EXERCISE TASKS:
A - In the news report on 3D printing and AFib treatment, condense the paragraph beginning "3D printers are helping medicine" into a short bulleted list that keeps its main facts.
B - According to the news report on 3D printing and AFib treatment, why did the doctors sometimes have to remove a Watchman device and try another? Answer in one to three sentences.

*** PASSAGE PROVIDED Section Begins ***

Doctors using 3D printers to help heart with AFib

Saturday, December 23, 2017
Doctors using 3D printers to help heart with AFib
Doctors using 3D printers to help heart with AFib - Ali Gorman reports during Action News at 5pm on December 22, 2017.
WPVI-WPVI

PHILADELPHIA (WPVI) -- 3D printers are helping medicine in many ways. They're making prosthetic hands faster and cheaper and some Philadelphia doctors are using them to improve a treatment for a common heart problem.

Over the past year or so, Doctors Gregg Pressman and Lynn Morris at Einstein Medical Center have implanted dozens of Watchman devices into patients with atrial fibrillation, or AFib.

The small umbrella-like device fits into the appendage, a pocket inside the heart where blood clots can form and could trigger a stroke.

"You want to make sure this appendage is totally closed with no leaks, so you don't get clots," said Dr. Morris.

But the doctors say they kept running into a problem while implanting a Watchman.

"Many times, the device size we thought would be appropriate was in fact not the correct size," said Dr. Pressman.

So they'd have to remove one, and try another - meaning more cost and more time in the operating room.

*** PASSAGE PROVIDED Section Ends ***
*** ENTRIES PROVIDED Section Begins ***

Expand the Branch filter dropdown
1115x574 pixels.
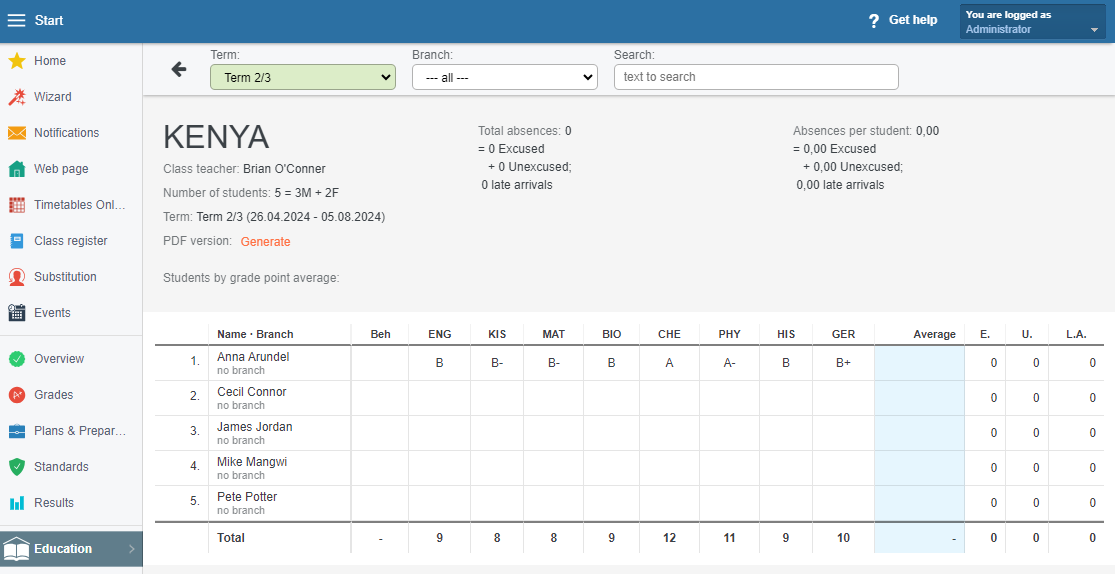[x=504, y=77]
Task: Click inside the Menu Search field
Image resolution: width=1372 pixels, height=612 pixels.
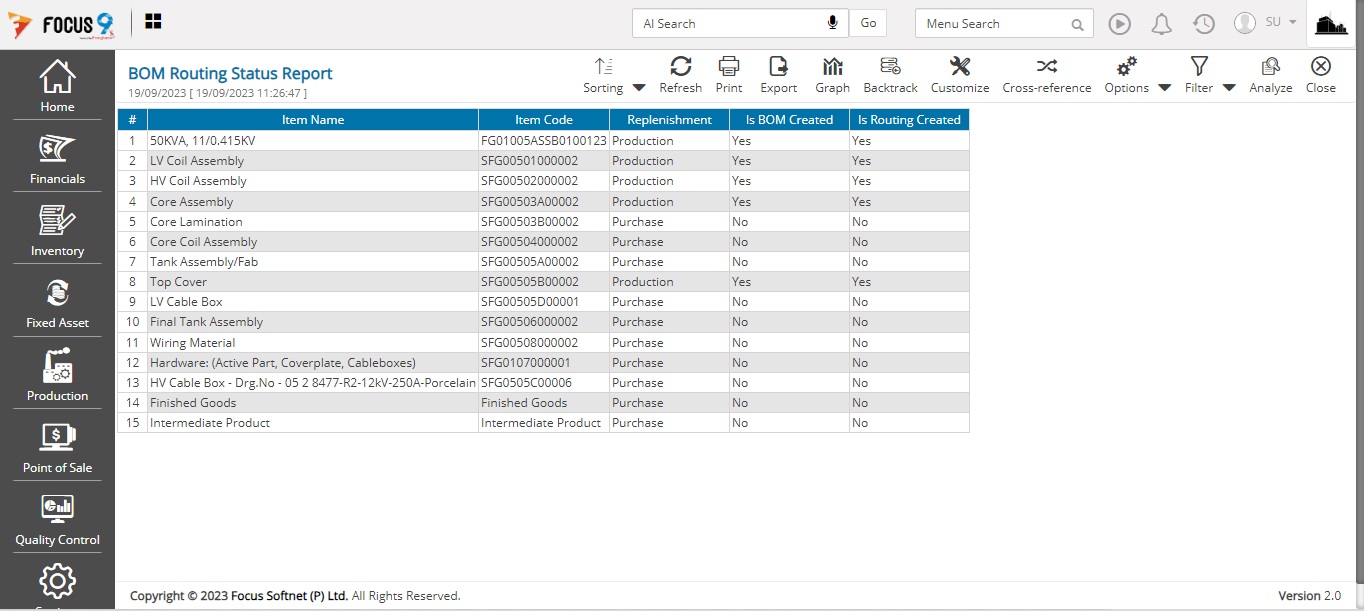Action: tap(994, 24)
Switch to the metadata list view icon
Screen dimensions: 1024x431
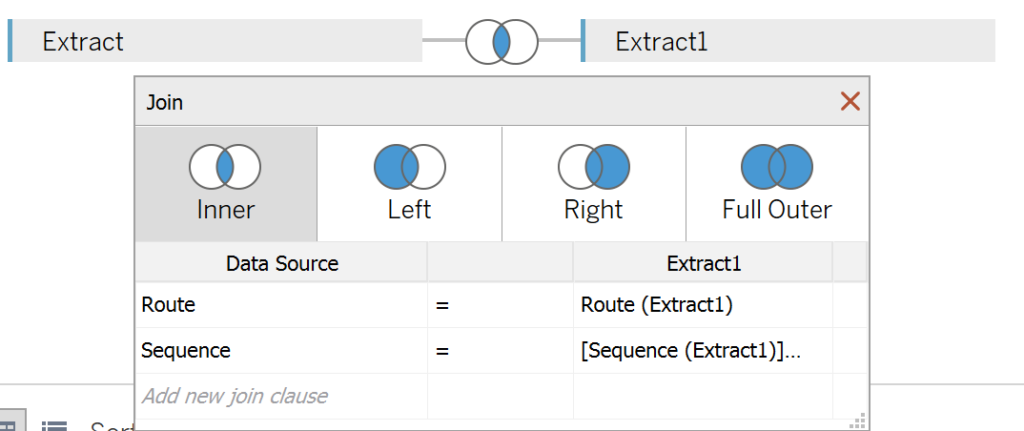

*** ENTRIES PROVIDED Section Ends ***

ANSWERS FOR EACH ITEM:
A -
- 3D printers are helping medicine in many ways.
- They are making prosthetic hands faster and cheaper.
- Some Philadelphia doctors are using them to improve a treatment for a common heart problem.

B - The device size they expected to be appropriate often turned out not to be the correct size, as Dr. Pressman said. The doctors then had to take that device out and try a different one.